Thomas est resté un mois en hôpital psychiatrique et a été placé (sous la décision du psychiatre en chef) en UMD (Unité pour Malades Difficiles) après avoir agressé d’autres patientes qu’il menaçait de dépecer en brandissant un couteau qu’il prenait pour un scalpel. À l’UMD, Thomas a encore agressé une patiente, mais cette fois-ci, il brandissait un vieux scalpel dont le personnel ignore encore la provenance et qui a été consigné dans un coffre.


La petite voix lui adresse toujours la parole mais elle est devenue railleuse et se complaît à lui rappeler qu’il a lamentablement échoué dans sa mission. La voix du fauteuil ne se fait plus entendre ! Cela a plongé Thomas dans une profonde dépression et il est actuellement convaincu d’être Philip et répète souvent aux infirmiers psys, en éclatant de rire, que sa salope de femme l’attend à la maison et qu’il doit rentrer pour la taillader.


Ses parents ont vendu sa maison il y a quelques jours. Le fauteuil s’est encore retrouvé en vente sur eBay. Un certain Boss75 a acheté le fauteuil pour la coquette somme de trente et un mille euros.


Boss75 est actuellement dans son somptueux bureau. Il a fait un rêve étrange la nuit dernière, le jour où il a remporté l’enchère. Il était dans le corps d’une femme. C’était plutôt agréable ! Ces souvenirs dessinent d’hideux rictus sur son visage. Le fauteuil devrait arriver demain ! Il ne sait pas pourquoi mais il est déjà sous le charme de sa nouvelle acquisition. Il est intimement convaincu que le fauteuil va lui permettre de mener sa campagne à bien.
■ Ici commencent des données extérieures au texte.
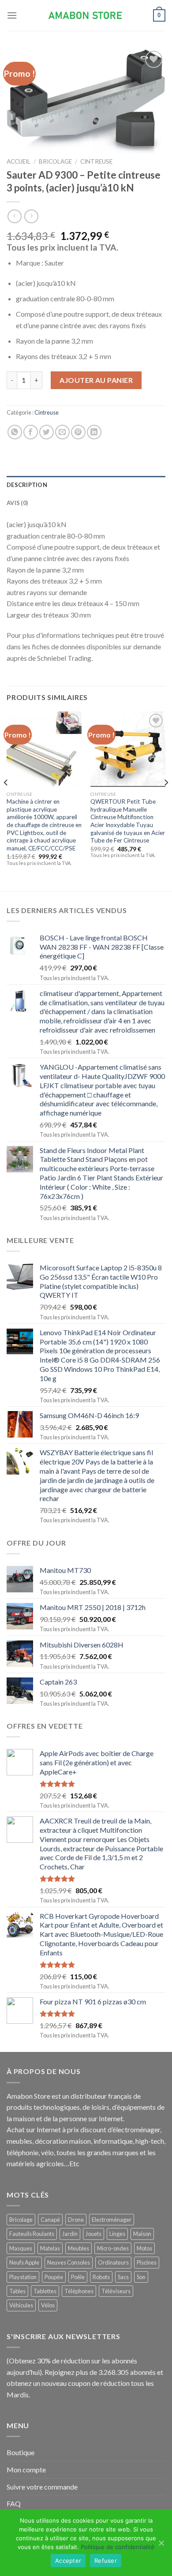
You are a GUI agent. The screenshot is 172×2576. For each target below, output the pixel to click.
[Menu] (12, 15)
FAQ (14, 2503)
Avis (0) (17, 502)
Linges (117, 2233)
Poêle (78, 2276)
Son (141, 2276)
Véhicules (21, 2305)
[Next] (165, 800)
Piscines (147, 2262)
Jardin (70, 2233)
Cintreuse (96, 161)
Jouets (93, 2233)
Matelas (50, 2248)
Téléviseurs (116, 2291)
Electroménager (111, 2219)
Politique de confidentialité (117, 2546)
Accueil (18, 161)
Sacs (123, 2276)
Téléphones (78, 2291)
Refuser (105, 2560)
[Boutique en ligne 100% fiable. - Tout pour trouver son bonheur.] (86, 16)
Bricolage (55, 161)
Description (27, 484)
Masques (20, 2248)
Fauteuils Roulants (31, 2233)
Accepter (68, 2560)
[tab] (86, 485)
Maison (142, 2233)
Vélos (48, 2305)
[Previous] (6, 800)
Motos (144, 2248)
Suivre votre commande (42, 2486)
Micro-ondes (113, 2248)
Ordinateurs (113, 2262)
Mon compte (26, 2469)
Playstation (23, 2276)
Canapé (50, 2219)
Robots (101, 2276)
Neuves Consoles (68, 2262)
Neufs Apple (24, 2262)
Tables (17, 2291)
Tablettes (45, 2291)
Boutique (20, 2452)
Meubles (78, 2248)
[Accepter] (161, 2543)
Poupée (54, 2276)
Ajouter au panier (96, 380)
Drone (76, 2219)
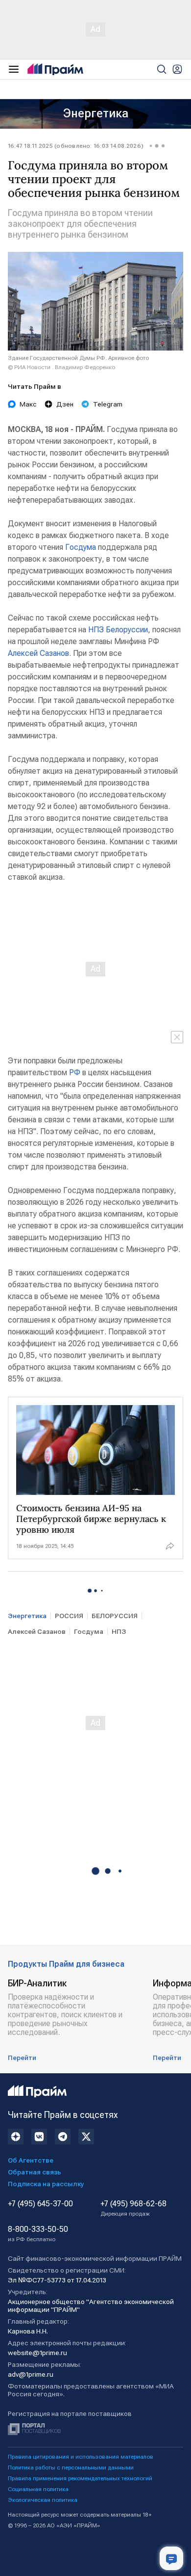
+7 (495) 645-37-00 (40, 2203)
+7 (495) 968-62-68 (133, 2208)
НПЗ (96, 629)
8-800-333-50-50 (38, 2234)
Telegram (107, 404)
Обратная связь (34, 2172)
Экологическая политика (42, 2499)
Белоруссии (127, 629)
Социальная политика (38, 2489)
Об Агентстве (30, 2160)
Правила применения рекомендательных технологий (80, 2478)
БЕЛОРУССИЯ (115, 1616)
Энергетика (95, 113)
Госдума (80, 547)
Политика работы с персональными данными (71, 2467)
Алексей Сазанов (38, 653)
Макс (28, 404)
Au moment où il clique sur l’image du fauteuil pour l’agrandir, sa queue se tend et son sourire de requin s’élargit. Une multitude de projets pour 2012 se bousculent dans son crâne. Le fauteuil sera son guide, il en est certain comme d’être le père de sa première fille qui vient de naître.







* Extrait d’un livre, Le Nécronomicon, que j’ai acheté il y a longtemps dans une librairie ésotérique. Évidemment la plupart des informations contenues dans ce bouquin sont bidon, mis à part la première partie qui est une biographie de H.P Lovecraft.